• [Required action]:
Tell how many lines in the data hold "screenshot", giving that figure alone.

• [Listed records]:
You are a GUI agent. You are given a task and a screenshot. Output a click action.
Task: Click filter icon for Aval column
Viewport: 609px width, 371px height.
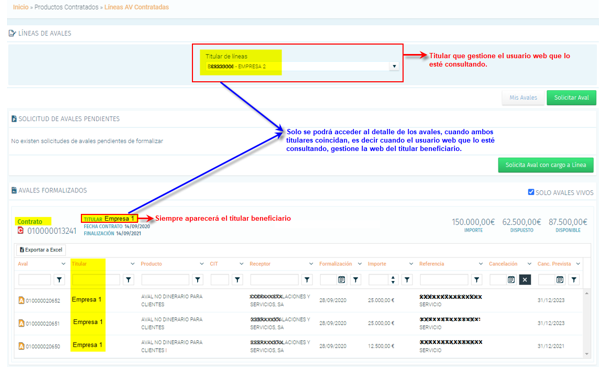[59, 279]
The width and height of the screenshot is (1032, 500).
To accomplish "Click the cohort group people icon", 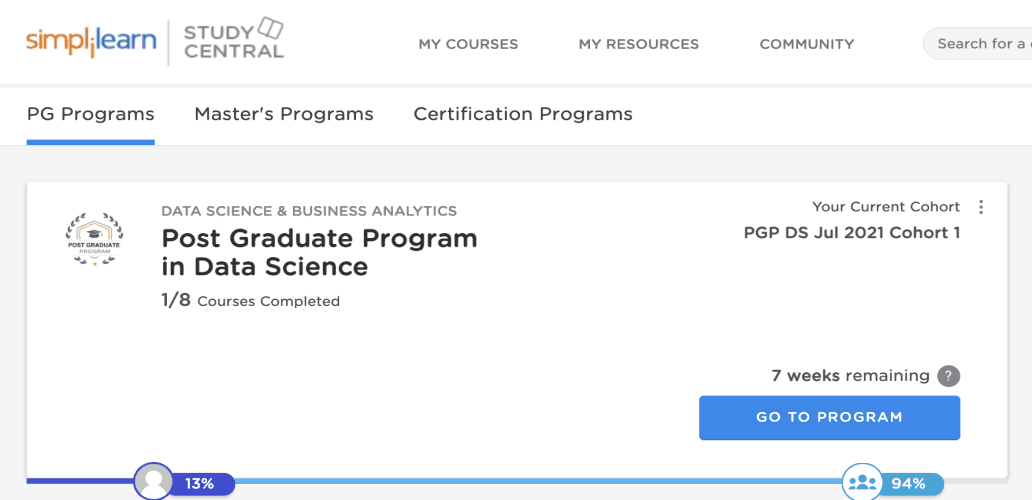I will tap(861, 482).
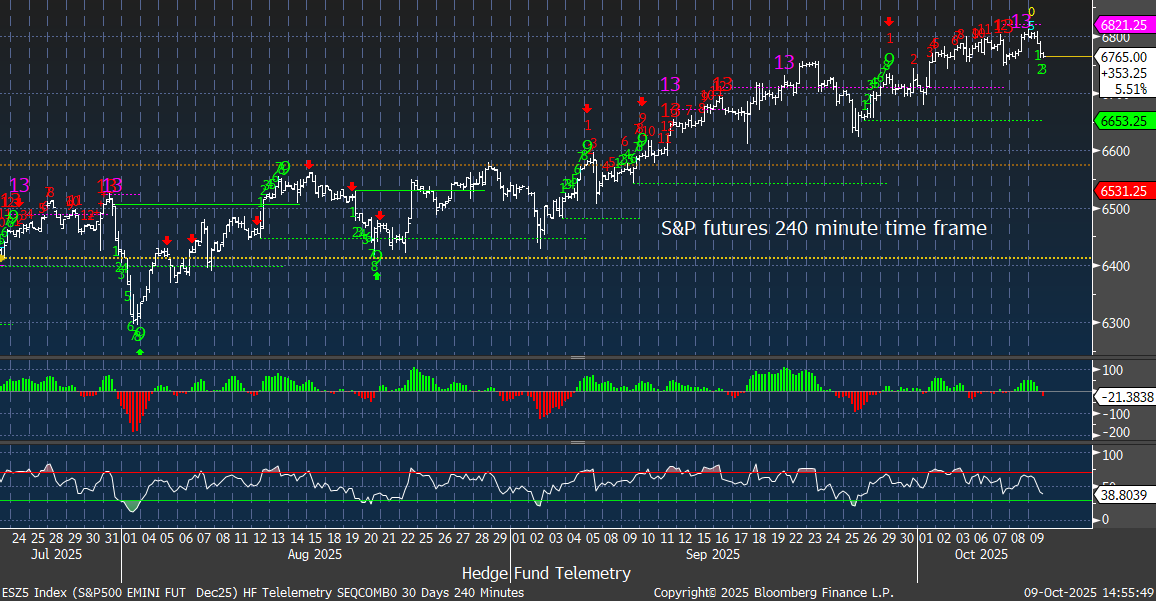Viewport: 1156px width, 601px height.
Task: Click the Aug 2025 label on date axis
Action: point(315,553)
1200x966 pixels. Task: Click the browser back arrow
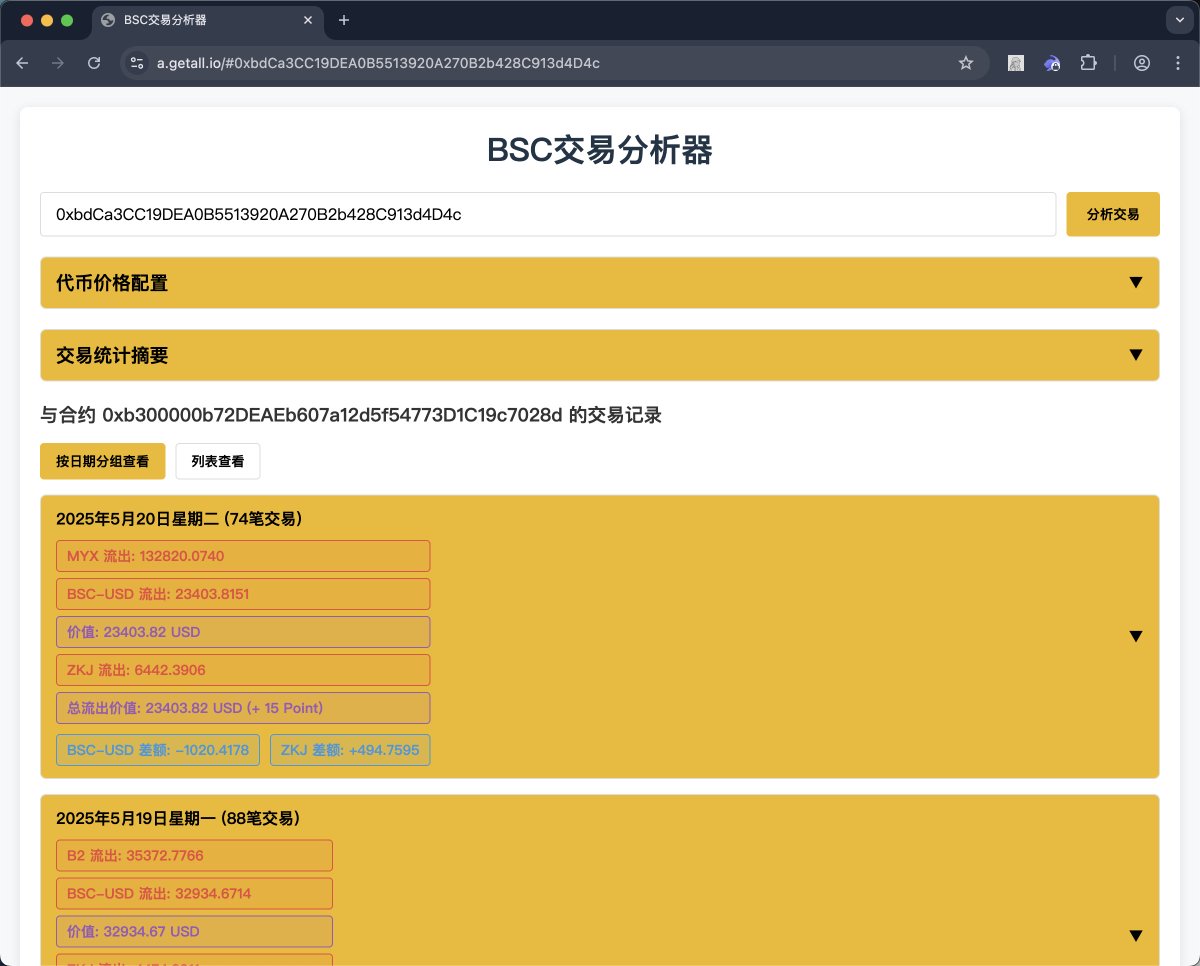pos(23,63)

• [Exercise response]:
2